Mini Dark Chocolate Peanut Butter Cups
It’s SO easy to make your own peanut butter cups! Only 3 ingredients for these mini dark chocolate peanut butter cups and healthier than anything you’d find at the store.
I can’t believe how easy these dark chocolate peanut butter cups are to make at home. If you can melt chocolate, then you can make these!
All you need is dark chocolate, peanut butter and a little coconut oil to help the chocolate melt. I also like to sprinkle on a little flaky sea salt, but that’s optional.
See below for step-by-step directions with photos, or scroll down to the full recipe below.

Ingredient Notes
- Dark Chocolate: You can use any dark chocolate chips that you’d like for these peanut butter cups. However, as the chocolate is such a big part of the recipe you’ll want to make sure that you like the taste. You can also use milk chocolate if you’d prefer.
- Peanut Butter: I like creamy, but you can also use chunky peanut butter. Additionally, you can use almond butter, cashew butter or any other type of nut butter.
- Coconut Oil: I always add a small amount of coconut oil to my chocolate when I melt it for ease, but you don’t have to. For easy melting, microwave the chips in 30-second intervals, then remove and stir well.
- Flaky Sea Salt: I like a little sprinkle of flaky sea salt (I use this one) to balance the sweetness of the chocolate, but it’s optional! I skip it when I’m making these for my kids.

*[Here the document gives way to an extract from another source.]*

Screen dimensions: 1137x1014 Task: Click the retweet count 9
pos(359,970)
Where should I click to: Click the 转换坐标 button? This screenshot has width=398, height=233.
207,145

How to Make these Peanut Butter Cups
Melt the Chocolate

In a microwave-safe bowl, melt the chocolate with a bit of coconut oil. Microwave the chocolate in 30-second intervals, then remove and stir, microwaving again for 30 seconds, until creamy and smooth.
Add the chocolate and peanut butter

Line a mini muffin tin with paper liners, then add a small layer of melted chocolate, followed by a dollop of creamy peanut butter. Place in the freezer for 20-30 minutes until hardened.
Add more dark chocolate and freeze
Remove from the freezer and add the rest of the dark chocolate. Sprinkle with sea salt, if desired, and freeze until hardened.

Tips for Success
To easily melt the chocolate, place the chips in a microwave-safe bowl along with a little coconut oil and heat for 30 seconds. Remove, then stir well and place back in the microwave and heat another 30 seconds, removing and stirring each time.
I like to use paper liners for easy removal.
Store leftover cups in a freezer-safe bag or container.

More Chocolate Recipes
- The Best Chocolate Cake
- Chocolate Olive Oil Cake
- No Bake Chocolate Peanut Butter Pie
- Salted Tahini Chocolate Chip Cookies
If you make these dark chocolate peanut butter cups, make sure to come back to leave a rating and a comment. Your feedback helps other readers and seeing you make my recipes makes my day!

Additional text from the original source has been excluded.